The cancer may go unrecognized if the radiologist reading the image is not up to date in their knowledge or if the cancer risk is deemed too remote to justify a biopsy or costly next steps, Cook said, adding that an MRI or ultrasound is usually better than a mammogram at detecting signs of the cancer.

The American Society of Plastic Surgeons recommends surgeons send biopsies to be tested for squamous cell carcinoma in addition to BIA-ALCL for diagnosis, said Glasberg, a former president of the society.

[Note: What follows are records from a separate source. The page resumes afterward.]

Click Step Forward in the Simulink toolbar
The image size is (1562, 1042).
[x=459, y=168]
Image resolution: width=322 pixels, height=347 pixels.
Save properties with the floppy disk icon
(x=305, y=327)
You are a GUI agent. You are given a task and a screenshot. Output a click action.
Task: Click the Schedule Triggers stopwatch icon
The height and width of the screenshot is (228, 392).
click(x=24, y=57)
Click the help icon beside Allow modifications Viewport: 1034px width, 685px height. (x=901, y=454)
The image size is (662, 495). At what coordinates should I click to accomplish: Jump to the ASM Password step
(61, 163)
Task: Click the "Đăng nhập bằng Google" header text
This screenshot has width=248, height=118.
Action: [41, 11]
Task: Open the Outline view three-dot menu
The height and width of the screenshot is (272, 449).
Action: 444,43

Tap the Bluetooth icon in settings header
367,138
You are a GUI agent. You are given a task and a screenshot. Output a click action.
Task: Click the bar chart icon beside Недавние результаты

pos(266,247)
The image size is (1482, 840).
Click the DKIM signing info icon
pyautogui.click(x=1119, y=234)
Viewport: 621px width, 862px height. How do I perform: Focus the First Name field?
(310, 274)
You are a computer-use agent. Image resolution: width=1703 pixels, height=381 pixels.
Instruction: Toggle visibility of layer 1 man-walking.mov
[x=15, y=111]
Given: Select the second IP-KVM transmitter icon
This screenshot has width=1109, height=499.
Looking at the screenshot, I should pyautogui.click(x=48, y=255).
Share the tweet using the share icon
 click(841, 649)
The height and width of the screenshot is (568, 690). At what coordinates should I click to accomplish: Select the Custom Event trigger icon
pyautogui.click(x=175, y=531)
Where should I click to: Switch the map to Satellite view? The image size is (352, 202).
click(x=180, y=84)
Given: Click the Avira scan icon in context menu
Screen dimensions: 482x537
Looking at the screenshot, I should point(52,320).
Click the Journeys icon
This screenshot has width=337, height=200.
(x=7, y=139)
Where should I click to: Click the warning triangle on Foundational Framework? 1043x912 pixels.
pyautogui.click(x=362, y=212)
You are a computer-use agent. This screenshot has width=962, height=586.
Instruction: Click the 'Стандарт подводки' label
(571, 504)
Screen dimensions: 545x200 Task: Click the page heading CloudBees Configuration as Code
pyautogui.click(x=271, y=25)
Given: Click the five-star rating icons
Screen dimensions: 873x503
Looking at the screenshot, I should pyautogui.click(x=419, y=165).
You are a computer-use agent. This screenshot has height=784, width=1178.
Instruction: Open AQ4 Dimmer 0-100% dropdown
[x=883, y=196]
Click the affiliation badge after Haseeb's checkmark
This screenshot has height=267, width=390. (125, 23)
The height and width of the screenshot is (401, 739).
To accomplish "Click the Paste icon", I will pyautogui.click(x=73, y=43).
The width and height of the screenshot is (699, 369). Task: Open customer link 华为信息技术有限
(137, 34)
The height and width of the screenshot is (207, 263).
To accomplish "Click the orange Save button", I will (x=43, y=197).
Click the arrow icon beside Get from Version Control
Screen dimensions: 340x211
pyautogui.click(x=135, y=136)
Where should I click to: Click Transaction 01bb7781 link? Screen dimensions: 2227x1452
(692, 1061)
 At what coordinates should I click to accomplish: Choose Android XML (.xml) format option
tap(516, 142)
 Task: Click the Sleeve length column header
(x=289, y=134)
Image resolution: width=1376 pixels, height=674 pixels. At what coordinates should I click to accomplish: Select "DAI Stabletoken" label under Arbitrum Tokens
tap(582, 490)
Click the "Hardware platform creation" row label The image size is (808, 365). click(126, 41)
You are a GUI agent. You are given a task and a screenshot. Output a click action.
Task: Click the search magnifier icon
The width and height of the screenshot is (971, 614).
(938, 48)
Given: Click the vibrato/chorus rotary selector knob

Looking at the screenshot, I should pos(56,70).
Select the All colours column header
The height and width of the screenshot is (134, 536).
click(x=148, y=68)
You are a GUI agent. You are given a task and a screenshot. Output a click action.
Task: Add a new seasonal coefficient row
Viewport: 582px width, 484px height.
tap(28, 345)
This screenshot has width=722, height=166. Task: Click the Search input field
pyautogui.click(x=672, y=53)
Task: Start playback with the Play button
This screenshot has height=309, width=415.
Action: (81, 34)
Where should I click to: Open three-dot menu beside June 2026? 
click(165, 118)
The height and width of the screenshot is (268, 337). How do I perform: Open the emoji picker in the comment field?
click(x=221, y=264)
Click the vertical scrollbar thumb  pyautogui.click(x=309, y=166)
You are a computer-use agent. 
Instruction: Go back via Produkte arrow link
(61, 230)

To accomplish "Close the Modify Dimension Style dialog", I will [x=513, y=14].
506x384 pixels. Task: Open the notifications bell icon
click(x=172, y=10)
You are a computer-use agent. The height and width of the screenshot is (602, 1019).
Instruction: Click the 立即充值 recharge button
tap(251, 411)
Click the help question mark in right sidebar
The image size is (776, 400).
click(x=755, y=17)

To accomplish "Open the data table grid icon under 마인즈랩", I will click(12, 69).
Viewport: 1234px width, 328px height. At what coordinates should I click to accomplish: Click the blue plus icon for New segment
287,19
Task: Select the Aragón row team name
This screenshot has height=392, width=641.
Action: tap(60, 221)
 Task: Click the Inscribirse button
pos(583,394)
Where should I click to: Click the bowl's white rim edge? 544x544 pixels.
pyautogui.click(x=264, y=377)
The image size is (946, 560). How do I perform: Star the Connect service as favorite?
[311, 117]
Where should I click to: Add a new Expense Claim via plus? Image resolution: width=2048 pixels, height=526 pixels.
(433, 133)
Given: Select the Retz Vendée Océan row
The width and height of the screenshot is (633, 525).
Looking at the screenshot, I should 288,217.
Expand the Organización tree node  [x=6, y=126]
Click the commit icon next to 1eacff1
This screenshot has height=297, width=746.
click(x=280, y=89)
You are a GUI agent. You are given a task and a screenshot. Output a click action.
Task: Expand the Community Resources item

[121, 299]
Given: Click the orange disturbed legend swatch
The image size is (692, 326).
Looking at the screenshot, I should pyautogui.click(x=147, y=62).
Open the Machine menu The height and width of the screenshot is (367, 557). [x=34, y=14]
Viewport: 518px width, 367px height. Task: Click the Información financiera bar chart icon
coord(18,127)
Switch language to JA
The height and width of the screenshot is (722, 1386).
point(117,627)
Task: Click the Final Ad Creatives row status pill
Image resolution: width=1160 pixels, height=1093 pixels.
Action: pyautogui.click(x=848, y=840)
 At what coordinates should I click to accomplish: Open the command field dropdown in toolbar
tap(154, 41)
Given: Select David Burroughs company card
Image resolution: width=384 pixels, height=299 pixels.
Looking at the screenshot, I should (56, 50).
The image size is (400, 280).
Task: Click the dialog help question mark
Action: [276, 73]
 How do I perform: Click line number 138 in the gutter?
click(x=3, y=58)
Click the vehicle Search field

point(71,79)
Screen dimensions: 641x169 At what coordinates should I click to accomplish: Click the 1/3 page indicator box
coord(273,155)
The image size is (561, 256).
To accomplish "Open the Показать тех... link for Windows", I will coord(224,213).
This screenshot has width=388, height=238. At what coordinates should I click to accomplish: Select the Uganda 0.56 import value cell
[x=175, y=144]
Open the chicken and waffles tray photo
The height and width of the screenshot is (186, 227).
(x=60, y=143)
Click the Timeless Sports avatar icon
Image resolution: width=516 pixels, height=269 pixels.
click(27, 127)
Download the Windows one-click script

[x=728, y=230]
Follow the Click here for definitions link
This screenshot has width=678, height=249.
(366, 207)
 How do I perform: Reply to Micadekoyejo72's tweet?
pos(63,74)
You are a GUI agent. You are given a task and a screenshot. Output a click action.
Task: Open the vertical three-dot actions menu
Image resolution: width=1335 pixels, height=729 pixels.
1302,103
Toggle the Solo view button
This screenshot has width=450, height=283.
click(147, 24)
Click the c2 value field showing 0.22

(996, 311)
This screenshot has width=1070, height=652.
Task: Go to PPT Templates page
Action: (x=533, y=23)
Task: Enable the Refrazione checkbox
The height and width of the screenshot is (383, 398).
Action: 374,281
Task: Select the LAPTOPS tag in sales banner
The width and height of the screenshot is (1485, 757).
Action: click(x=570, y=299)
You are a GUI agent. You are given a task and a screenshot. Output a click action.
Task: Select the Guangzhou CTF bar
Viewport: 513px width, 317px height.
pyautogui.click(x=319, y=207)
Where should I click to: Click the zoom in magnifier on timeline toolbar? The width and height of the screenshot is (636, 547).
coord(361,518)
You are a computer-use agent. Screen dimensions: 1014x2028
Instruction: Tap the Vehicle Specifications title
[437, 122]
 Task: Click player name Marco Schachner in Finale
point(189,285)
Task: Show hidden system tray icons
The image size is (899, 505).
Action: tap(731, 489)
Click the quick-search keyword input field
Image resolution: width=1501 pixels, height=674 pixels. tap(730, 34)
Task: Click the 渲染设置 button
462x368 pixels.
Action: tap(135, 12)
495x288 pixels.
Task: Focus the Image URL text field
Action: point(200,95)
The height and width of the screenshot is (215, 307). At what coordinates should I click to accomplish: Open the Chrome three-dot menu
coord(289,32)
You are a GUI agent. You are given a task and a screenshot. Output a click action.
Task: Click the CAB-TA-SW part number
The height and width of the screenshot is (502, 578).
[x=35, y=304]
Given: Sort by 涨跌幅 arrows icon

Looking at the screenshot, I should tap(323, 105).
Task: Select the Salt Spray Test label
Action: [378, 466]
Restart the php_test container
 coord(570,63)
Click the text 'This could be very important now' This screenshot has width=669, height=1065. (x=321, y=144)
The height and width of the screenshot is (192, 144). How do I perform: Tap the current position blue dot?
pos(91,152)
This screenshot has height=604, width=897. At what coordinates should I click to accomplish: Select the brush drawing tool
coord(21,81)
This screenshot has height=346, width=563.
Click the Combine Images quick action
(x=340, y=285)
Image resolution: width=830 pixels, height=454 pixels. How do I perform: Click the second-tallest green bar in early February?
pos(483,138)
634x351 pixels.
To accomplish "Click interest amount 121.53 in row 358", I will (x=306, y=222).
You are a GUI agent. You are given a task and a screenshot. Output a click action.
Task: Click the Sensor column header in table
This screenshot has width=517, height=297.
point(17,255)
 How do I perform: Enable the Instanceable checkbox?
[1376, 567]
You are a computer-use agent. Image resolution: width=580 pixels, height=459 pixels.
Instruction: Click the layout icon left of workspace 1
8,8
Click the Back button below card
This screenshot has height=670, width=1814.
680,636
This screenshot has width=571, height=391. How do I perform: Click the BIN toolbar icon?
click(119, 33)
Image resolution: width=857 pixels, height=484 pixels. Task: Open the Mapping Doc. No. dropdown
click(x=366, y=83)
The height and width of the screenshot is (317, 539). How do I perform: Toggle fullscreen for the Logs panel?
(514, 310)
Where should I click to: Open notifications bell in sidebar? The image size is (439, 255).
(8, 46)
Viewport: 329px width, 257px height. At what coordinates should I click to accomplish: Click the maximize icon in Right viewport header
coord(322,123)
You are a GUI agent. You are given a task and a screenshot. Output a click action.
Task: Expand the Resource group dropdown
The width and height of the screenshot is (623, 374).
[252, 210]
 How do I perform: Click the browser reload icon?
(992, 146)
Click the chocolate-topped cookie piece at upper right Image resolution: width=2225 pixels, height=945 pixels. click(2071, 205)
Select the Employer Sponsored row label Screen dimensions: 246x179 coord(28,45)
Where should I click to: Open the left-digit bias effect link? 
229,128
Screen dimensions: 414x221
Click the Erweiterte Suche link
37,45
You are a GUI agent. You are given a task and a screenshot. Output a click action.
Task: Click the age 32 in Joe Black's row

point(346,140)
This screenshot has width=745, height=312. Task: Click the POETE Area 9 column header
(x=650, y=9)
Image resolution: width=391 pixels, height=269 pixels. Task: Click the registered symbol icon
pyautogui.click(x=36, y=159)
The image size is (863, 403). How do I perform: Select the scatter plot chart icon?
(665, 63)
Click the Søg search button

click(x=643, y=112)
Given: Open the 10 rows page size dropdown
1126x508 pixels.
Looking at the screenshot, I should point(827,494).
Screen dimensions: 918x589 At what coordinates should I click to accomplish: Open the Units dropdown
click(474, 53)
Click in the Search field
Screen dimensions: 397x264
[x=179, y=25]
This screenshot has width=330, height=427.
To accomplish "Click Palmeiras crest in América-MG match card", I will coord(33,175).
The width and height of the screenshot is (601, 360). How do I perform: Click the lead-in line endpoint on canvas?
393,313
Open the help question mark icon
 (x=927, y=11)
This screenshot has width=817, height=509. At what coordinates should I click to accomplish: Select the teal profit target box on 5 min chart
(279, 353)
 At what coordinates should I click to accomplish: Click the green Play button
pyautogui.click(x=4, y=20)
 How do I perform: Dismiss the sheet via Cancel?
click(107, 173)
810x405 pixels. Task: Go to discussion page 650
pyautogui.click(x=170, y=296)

Ahead of a planned implant removal, the group also recommends an MRI to detect whether there could be a tumor in the scar tissue closer to the chest wall, so that a surgeon is prepared if more extensive surgery is needed. 

Even when a cancer linked to breast implants is discovered, many patients find that while insurance companies will cover implant removal and reinsertion for people who underwent breast reconstruction, only 17% cover it in cases of augmentation and many explicitly deny cancer treatment if the patient had a prior history of cosmetic surgery, according to the review. 

“They are getting denied diagnosis and treatment,” Clemens said, adding that clinical societies are lobbying to change this.

Informed consent

The FDA appears concerned enough about the cancer risks that it is asking manufacturers to add information about the risks of squamous cell carcinoma to device labeling, and although that hasn’t yet been made a requirement, “my guess is in some short order they will,” Glasberg said. 

The agency said it hopes that increased awareness of this issue “may result in reporting of additional cases so the FDA can further evaluate the issue and have a better understanding of the risk,” the spokesperson wrote in an email. “We will continue to inform the public as any new significant information is available.”

Gmitro of the Breast Implant Safety Alliance would also like patients to be told that implants can cause squamous cell carcinoma, as part of the informed consent checklist patients receive before surgery. 

“We still have concerns about how this information is presented to the patient since there is no mandate or accountability system in place. Also, there is still no mechanism in place to warn patients when safety issues arise, which BISA believes should [also] be a requirement,” Gmitro said. 

“You have a car. They find you when there’s a problem with the car. Why can’t we do this with devices implanted in our bodies?” she asked.